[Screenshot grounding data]
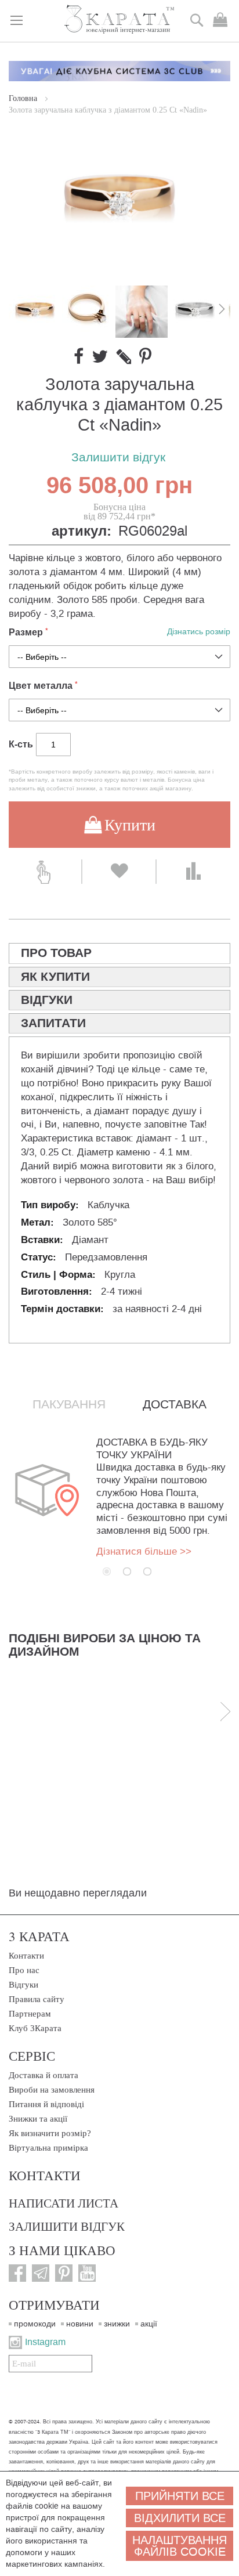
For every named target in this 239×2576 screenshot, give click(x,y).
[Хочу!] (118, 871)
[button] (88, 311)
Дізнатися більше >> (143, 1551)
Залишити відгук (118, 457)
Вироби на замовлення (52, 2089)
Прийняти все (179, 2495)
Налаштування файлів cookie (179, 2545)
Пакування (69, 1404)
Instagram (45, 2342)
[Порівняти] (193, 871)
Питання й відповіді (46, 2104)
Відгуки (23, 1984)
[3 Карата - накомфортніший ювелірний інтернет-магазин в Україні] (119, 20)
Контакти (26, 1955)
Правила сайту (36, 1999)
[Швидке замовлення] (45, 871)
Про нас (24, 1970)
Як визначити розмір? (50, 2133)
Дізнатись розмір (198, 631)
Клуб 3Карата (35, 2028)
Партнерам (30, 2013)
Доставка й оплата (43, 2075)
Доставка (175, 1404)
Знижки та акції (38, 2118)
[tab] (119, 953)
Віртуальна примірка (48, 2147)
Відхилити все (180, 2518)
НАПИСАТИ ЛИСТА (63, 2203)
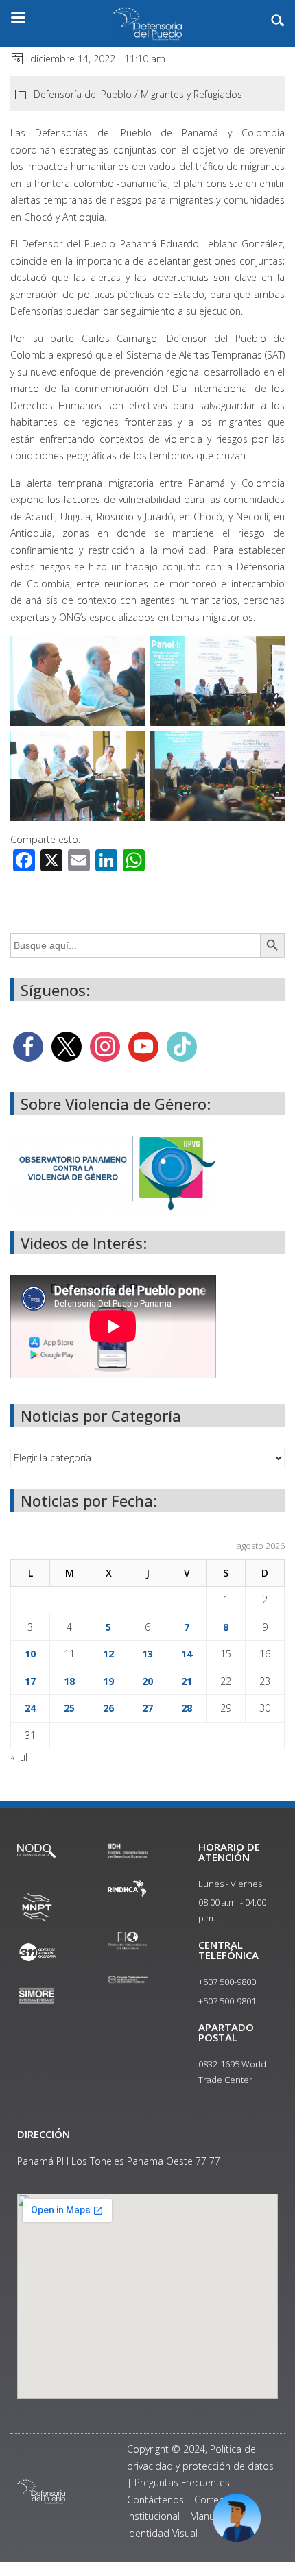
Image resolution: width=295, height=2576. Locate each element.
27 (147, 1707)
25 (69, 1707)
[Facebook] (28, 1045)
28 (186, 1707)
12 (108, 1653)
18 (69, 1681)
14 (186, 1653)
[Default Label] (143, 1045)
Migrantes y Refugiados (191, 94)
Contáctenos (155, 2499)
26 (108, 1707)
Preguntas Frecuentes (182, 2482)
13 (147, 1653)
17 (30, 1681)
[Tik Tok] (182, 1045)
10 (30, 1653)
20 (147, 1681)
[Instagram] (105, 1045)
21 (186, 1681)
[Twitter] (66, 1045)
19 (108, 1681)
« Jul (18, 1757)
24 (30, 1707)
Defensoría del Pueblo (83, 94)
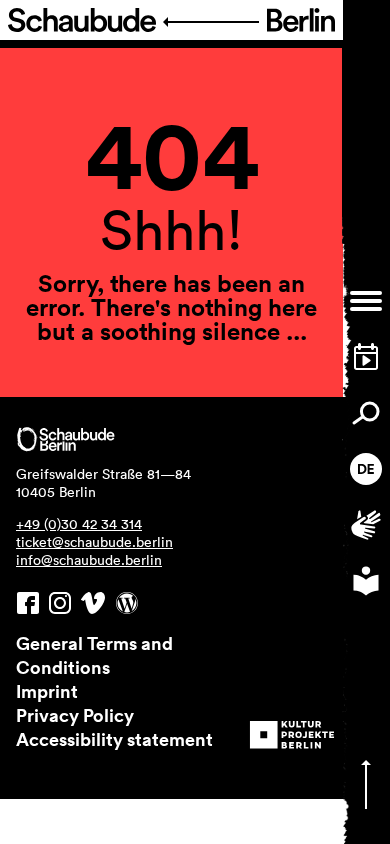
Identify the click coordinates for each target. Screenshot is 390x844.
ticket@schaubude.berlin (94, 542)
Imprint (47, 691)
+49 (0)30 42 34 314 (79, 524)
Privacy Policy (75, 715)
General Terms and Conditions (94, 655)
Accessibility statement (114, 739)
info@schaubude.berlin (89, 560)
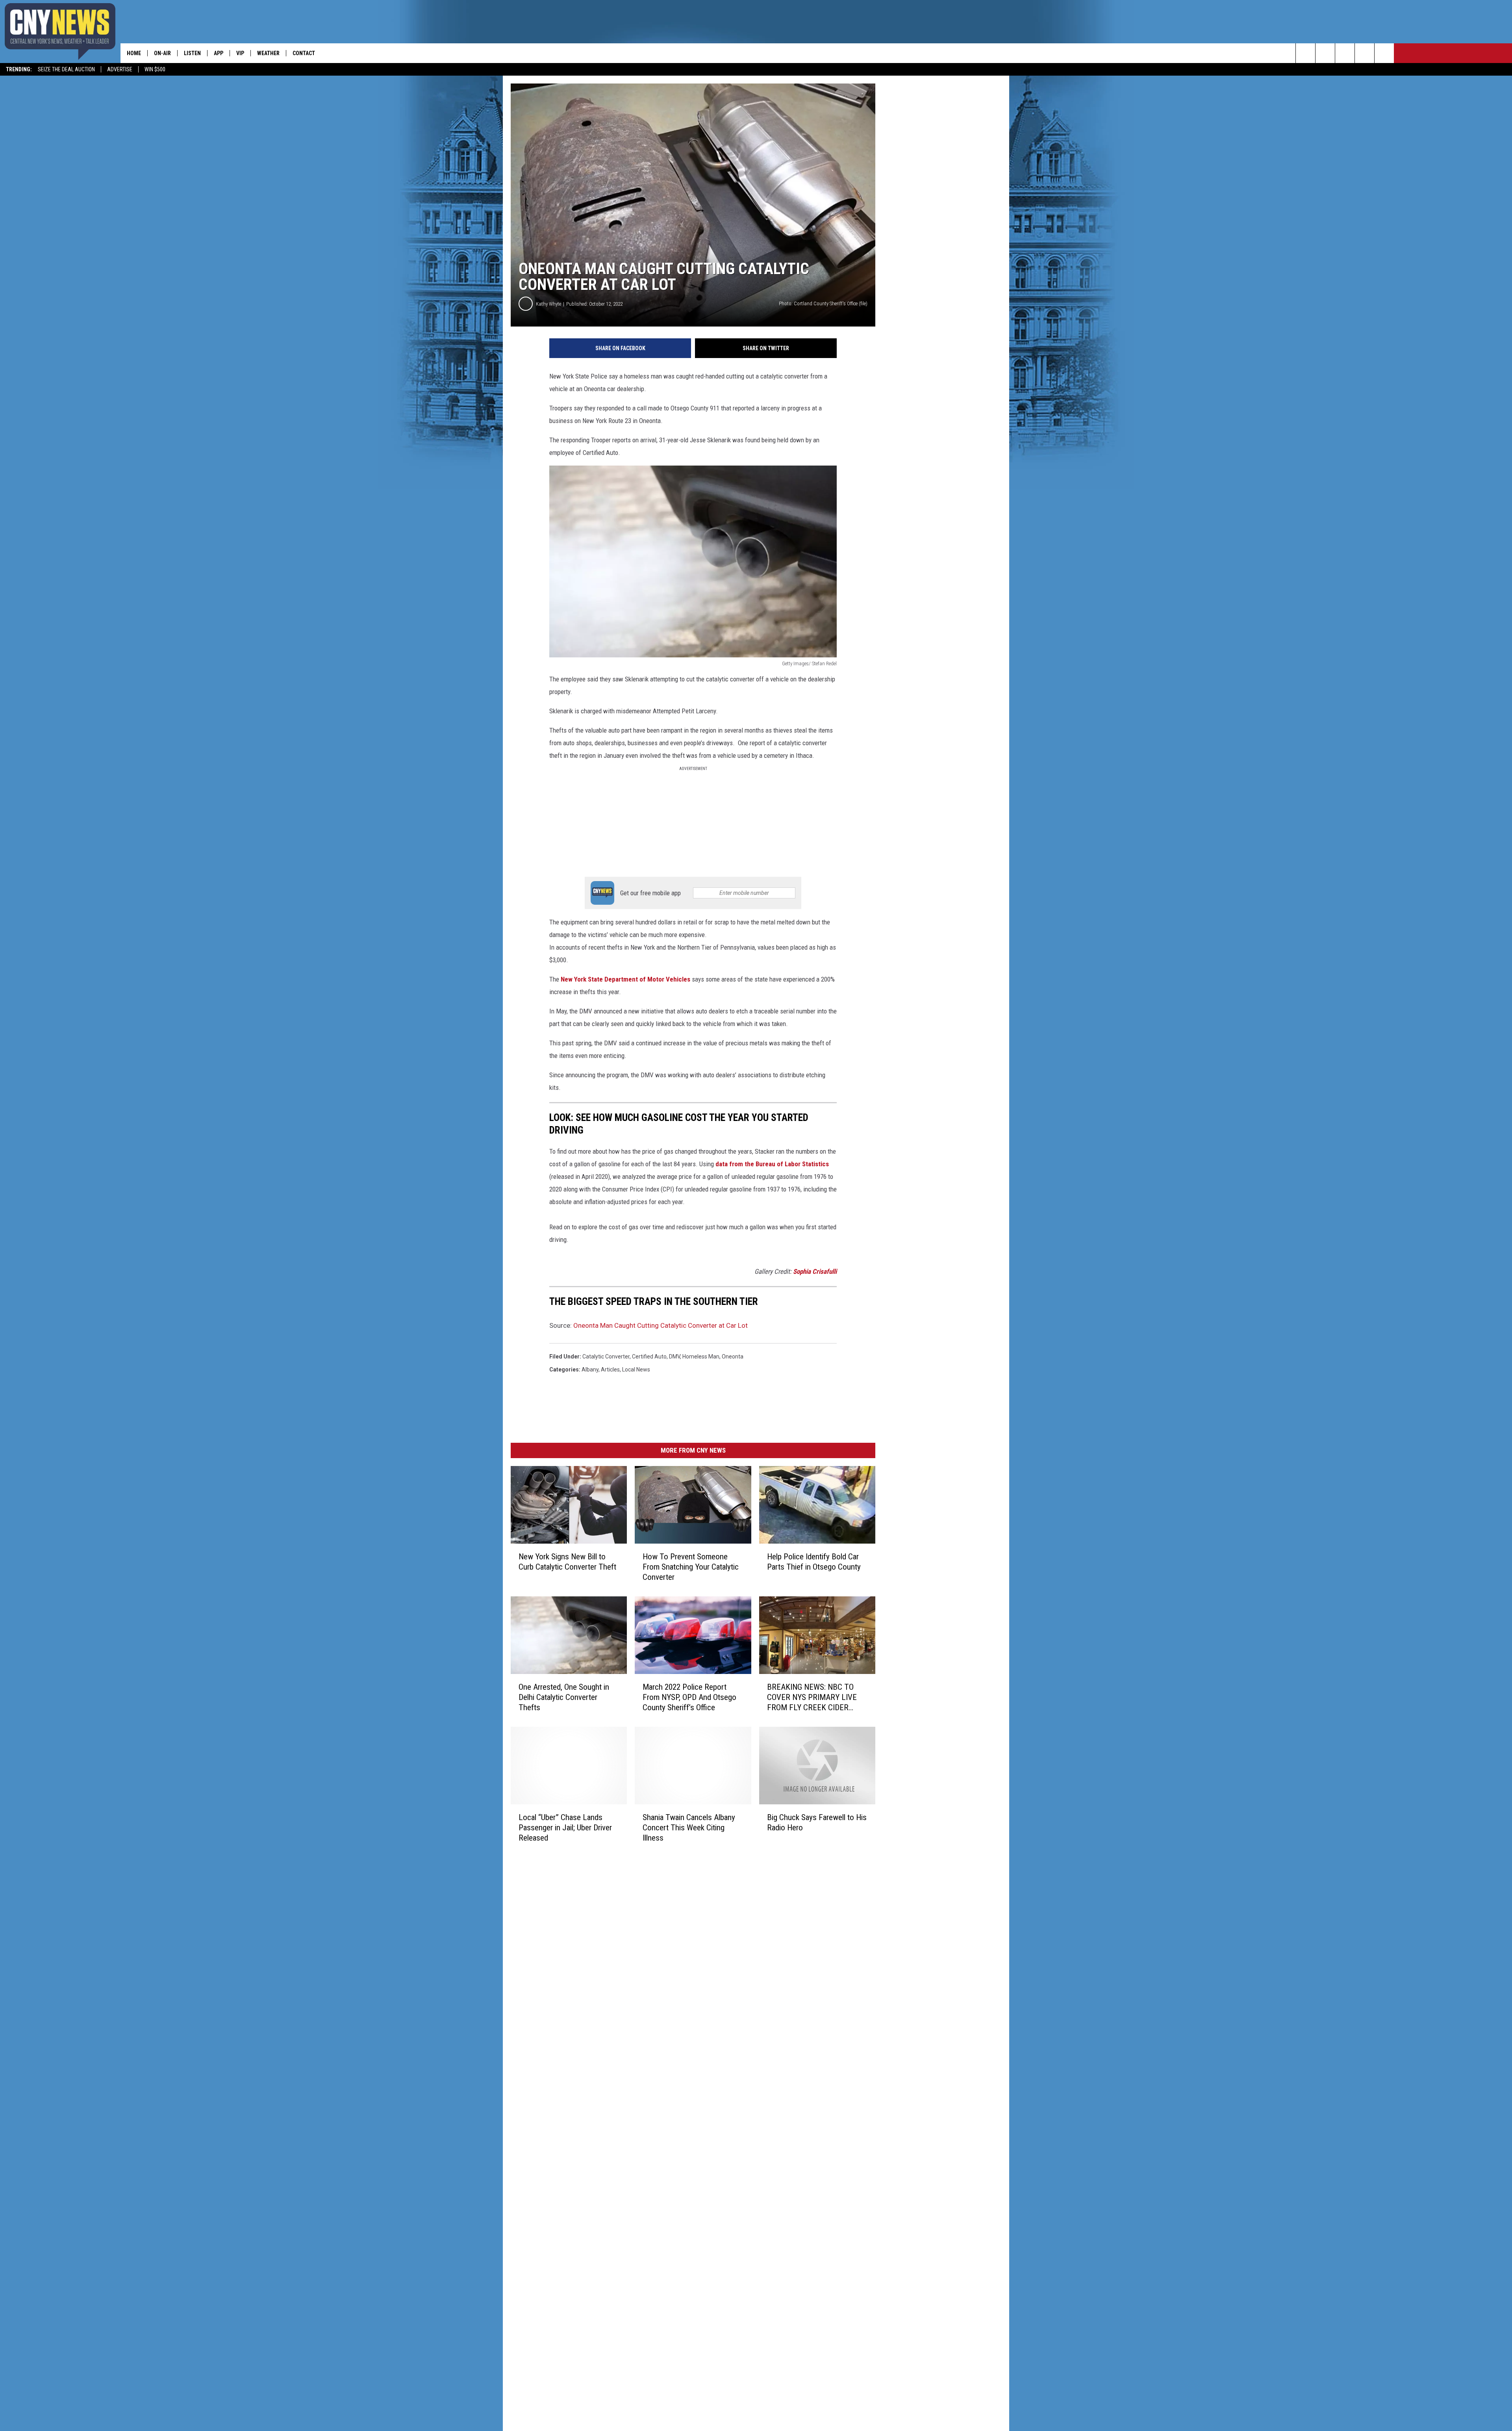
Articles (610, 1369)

**TASK PROMPT:** Repeat the records above verbatim. Include none of the pictures.

**WRITTEN ANSWER:**
For every named target in this 239×2576 screenshot, give click(x,y).
[Хочу!] (118, 871)
[button] (88, 311)
Дізнатися більше >> (143, 1551)
Залишити відгук (118, 457)
Вироби на замовлення (52, 2089)
Прийняти все (179, 2495)
Налаштування файлів cookie (179, 2545)
Пакування (69, 1404)
Instagram (45, 2342)
[Порівняти] (193, 871)
Питання й відповіді (46, 2104)
Відгуки (23, 1984)
[3 Карата - накомфортніший ювелірний інтернет-магазин в Україні] (119, 20)
Контакти (26, 1955)
Правила сайту (36, 1999)
[Швидке замовлення] (45, 871)
Про нас (24, 1970)
Як визначити розмір? (50, 2133)
Дізнатись розмір (198, 631)
Клуб 3Карата (35, 2028)
Партнерам (30, 2013)
Доставка й оплата (43, 2075)
Доставка (175, 1404)
Знижки та акції (38, 2118)
[tab] (119, 953)
Віртуальна примірка (48, 2147)
Відхилити все (180, 2518)
НАПИСАТИ ЛИСТА (63, 2203)
Image resolution: width=295, height=2576. Locate each element.
27 (147, 1707)
25 (69, 1707)
[Facebook] (28, 1045)
28 (186, 1707)
12 (108, 1653)
18 (69, 1681)
14 (186, 1653)
[Default Label] (143, 1045)
Migrantes y Refugiados (191, 94)
Contáctenos (155, 2499)
26 (108, 1707)
Preguntas Frecuentes (182, 2482)
13 (147, 1653)
17 (30, 1681)
[Tik Tok] (182, 1045)
10 (30, 1653)
20 (147, 1681)
[Instagram] (105, 1045)
21 (186, 1681)
[Twitter] (66, 1045)
19 (108, 1681)
« Jul (18, 1757)
24 (30, 1707)
Defensoría del Pueblo (83, 94)
Identify the click coordinates for each target. Screenshot is 390x844.
ticket@schaubude.berlin (94, 542)
Imprint (47, 691)
+49 (0)30 42 34 314 (79, 524)
Privacy Policy (75, 715)
General Terms and Conditions (94, 655)
Accessibility statement (114, 739)
info@schaubude.berlin (89, 560)
Articles (610, 1369)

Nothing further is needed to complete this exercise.